Я смутился еще более, не зная, что сказать.
— Она же будет чувствовать неравенство с вами… неловкость… она человек других понятий, — ответил я.
Она как будто удивилась.
— Так разве она так и проживет всю жизнь… одна? — спросила она в недоумении.
— Нет… потом… Я разовью ее… приучу…
Я совсем растерялся. Я так мало заботился об этом покуда!
— Так вы ее учите? Занимаетесь с нею? Чем?
— Всем понемногу, — солгал я, стыдясь признаться, что я почти не занимаюсь с Полей,
— Я думаю, вам это очень приятно. Должно быть весело следить, как поднимается, развивается любимый человек. Она, должно быть, вас очень, очень любит?
— О, да, — воскликнул я. — Это добрая, преданная душа!
Она вздохнула.
— И вы, недобрый, не хотите меня свести с нею!.. Ну, право же, я полюбила бы ее, как сестру… Ведь дружна же я с моей Марфушей, а та и совсем примитивный человек… Такие, право, лучше, цельнее нас…
Я поспешил переменить разговор.
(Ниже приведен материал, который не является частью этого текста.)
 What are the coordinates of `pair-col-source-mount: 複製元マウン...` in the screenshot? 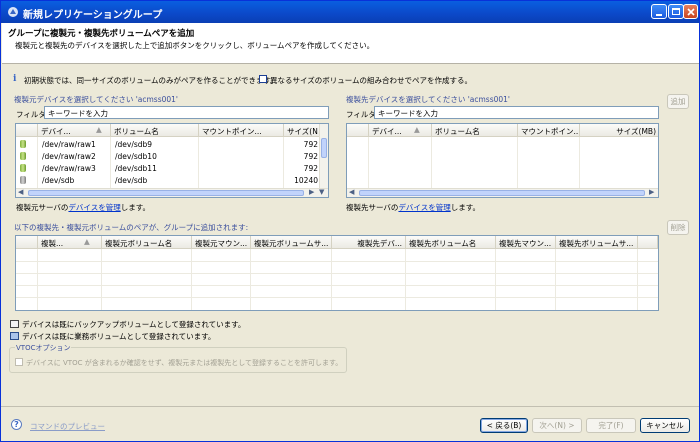 It's located at (222, 242).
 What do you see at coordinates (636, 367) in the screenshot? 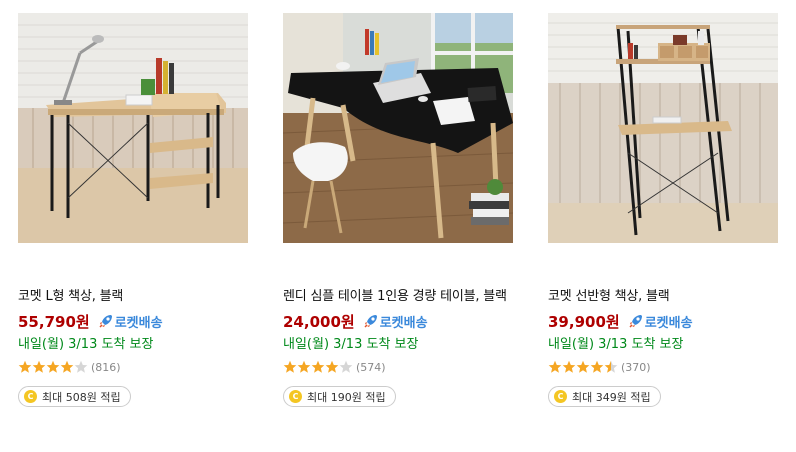
I see `review-count: (370)` at bounding box center [636, 367].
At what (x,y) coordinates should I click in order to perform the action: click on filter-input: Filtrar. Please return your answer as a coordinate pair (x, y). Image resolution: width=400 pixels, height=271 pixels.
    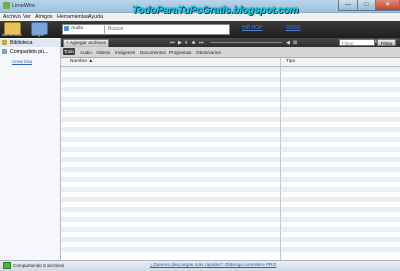
    Looking at the image, I should click on (357, 42).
Но он глубоко запал мне в душу. В самом деле, на что я надеюсь в будущем относительно Поли? Не может же она остаться вечно такой неразвитою, нельзя же вечно прятать ее от людей, стыдясь за ее невежество? Или я точно смотрю на нее только как на любовницу, от которой, когда она наскучит, можно уйти, жениться на другой? Нет, нет, я должен употребить все усилия, чтобы развить ее, поднять до себя, сделать достойной занять в моем доме место жены и хозяйки, за которую я не краснел бы ни перед кем…»
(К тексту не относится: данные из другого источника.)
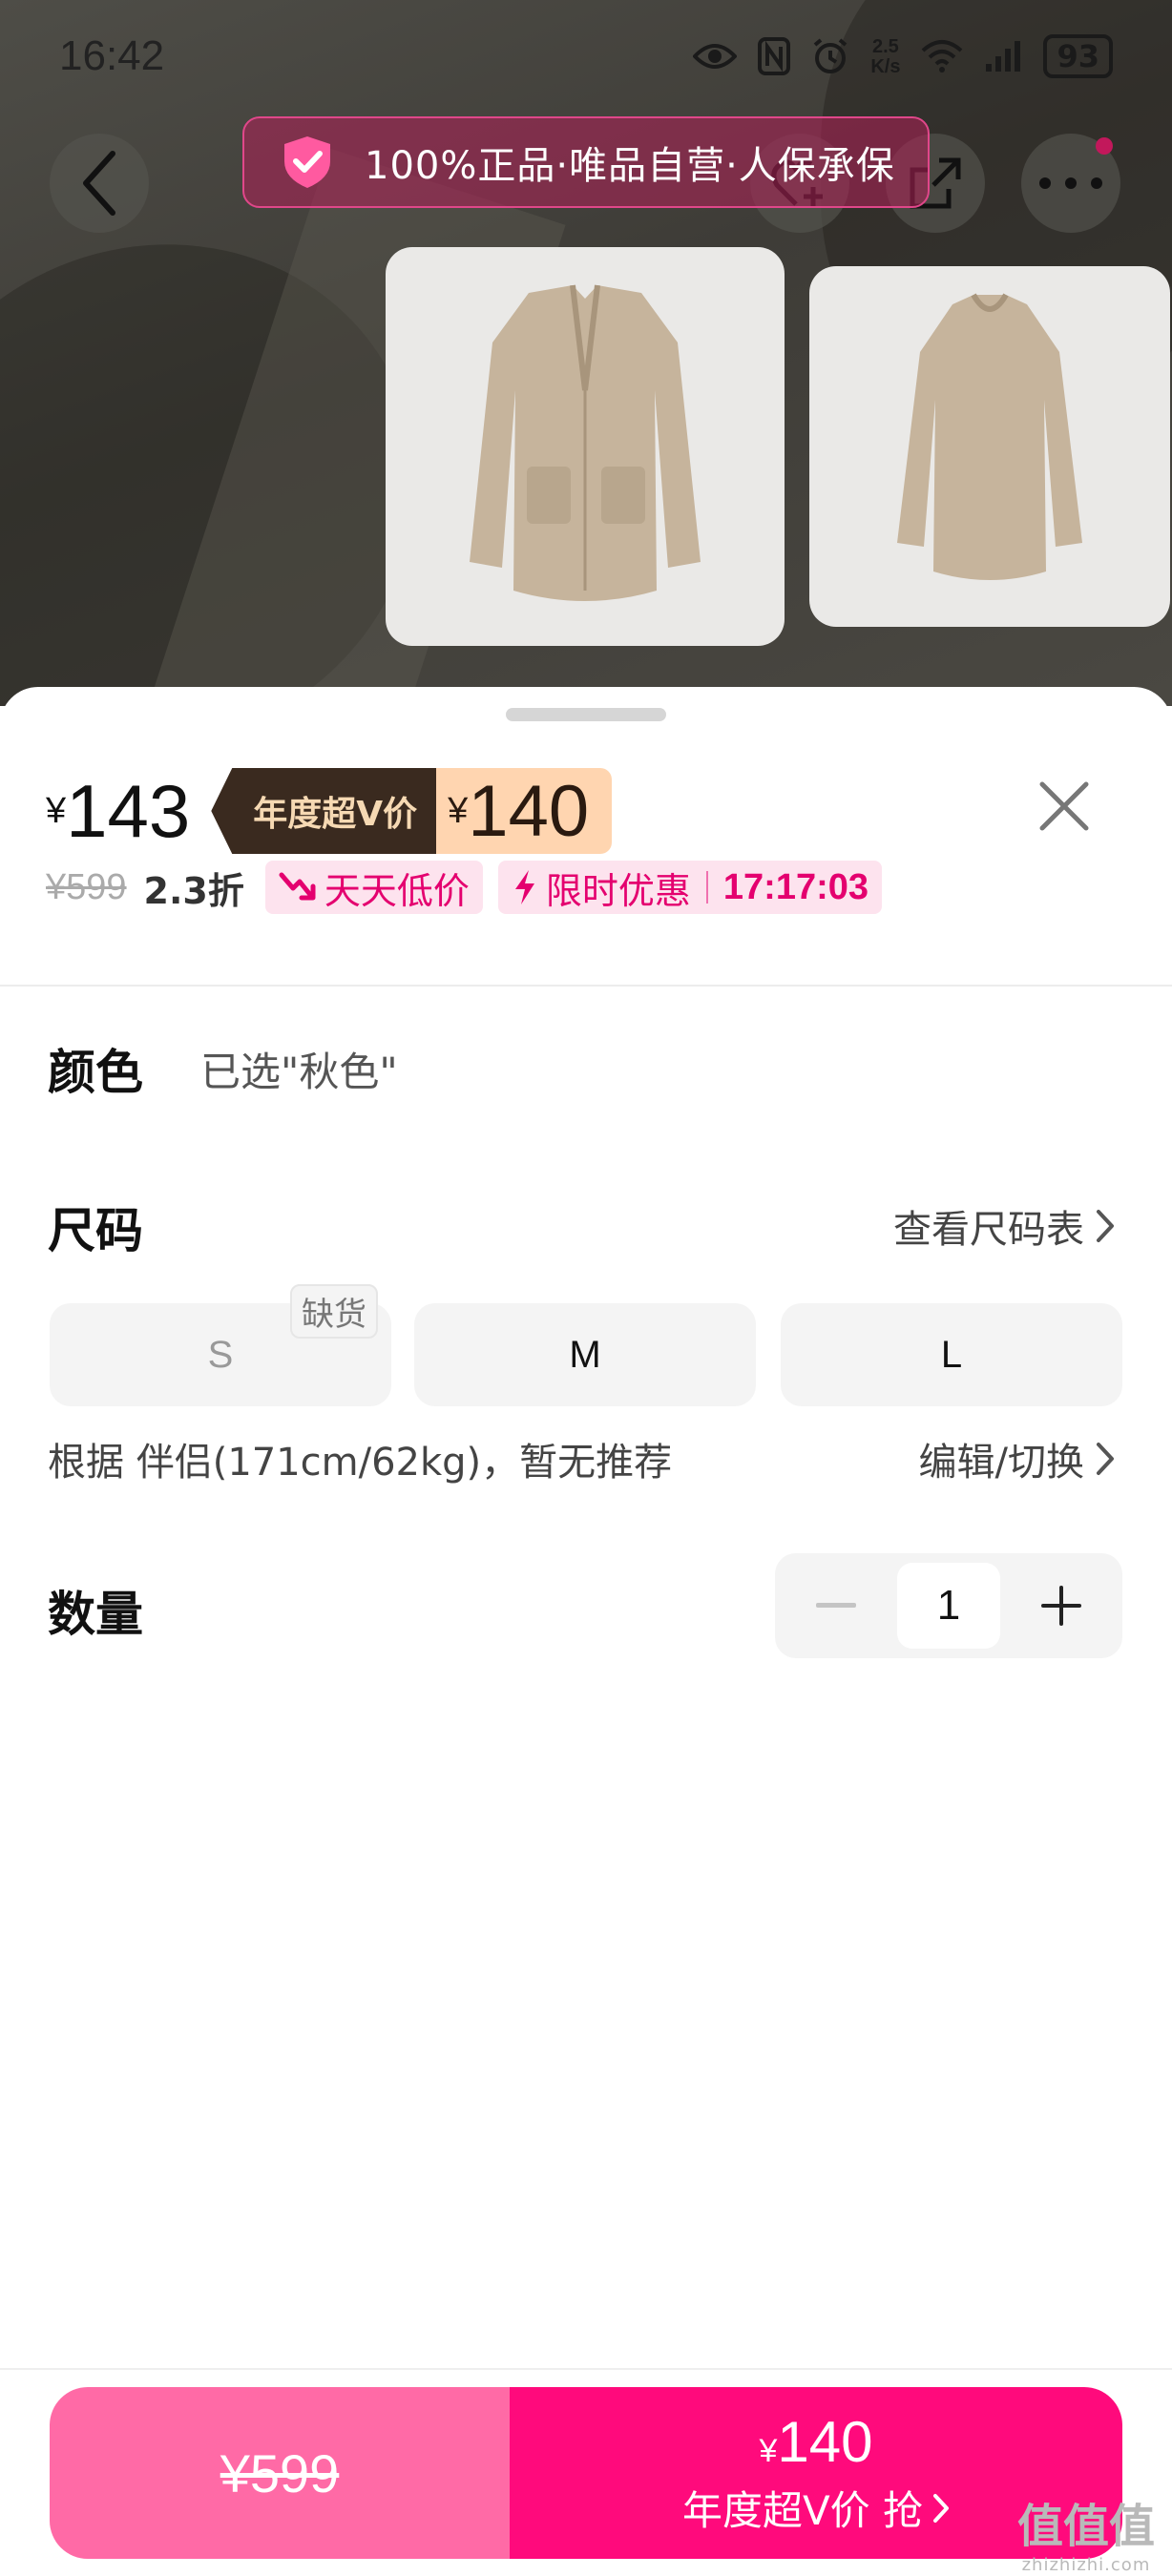 Image resolution: width=1172 pixels, height=2576 pixels. Describe the element at coordinates (334, 1312) in the screenshot. I see `out-of-stock-badge: 缺货` at that location.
«7 августа. У дяди праздновали день рождения Любы. Народа набралось много, обед был очень оживленный. Как обыкновенно бывает на больших собраниях, мелкие сплетни и будничные дрязги передавались только шепотом, один на один, общий же разговор шел о всяких злобах дня, об общественных вопросах. Как послушаешь всех этих людей — любого делай министром, сажай в парламент. И научились даже воспламеняться и страшные слова пускать в ход. Марья Николаевна и Павлик, сидевшие подле меня, шепотом знакомили меня, между тем, с биографиями ораторов: тот вор, другой мошенник, третий шулер, четвертый — бит, хотя в точности никто не может сказать, за что его били и когда: тогда ли, когда он соблазнил чужую жену, чтобы обобрать ее, или тогда, когда он пустил по миру опекаемых им сирот, или тогда, когда он просто в пьяном виде произвел дебош в клубе. Я заметил Павлику:
— И охота всех этих негодяев принимать!
— А где же найти здесь лучших? — спросил он. — Вон, Слытковы безукоризненно…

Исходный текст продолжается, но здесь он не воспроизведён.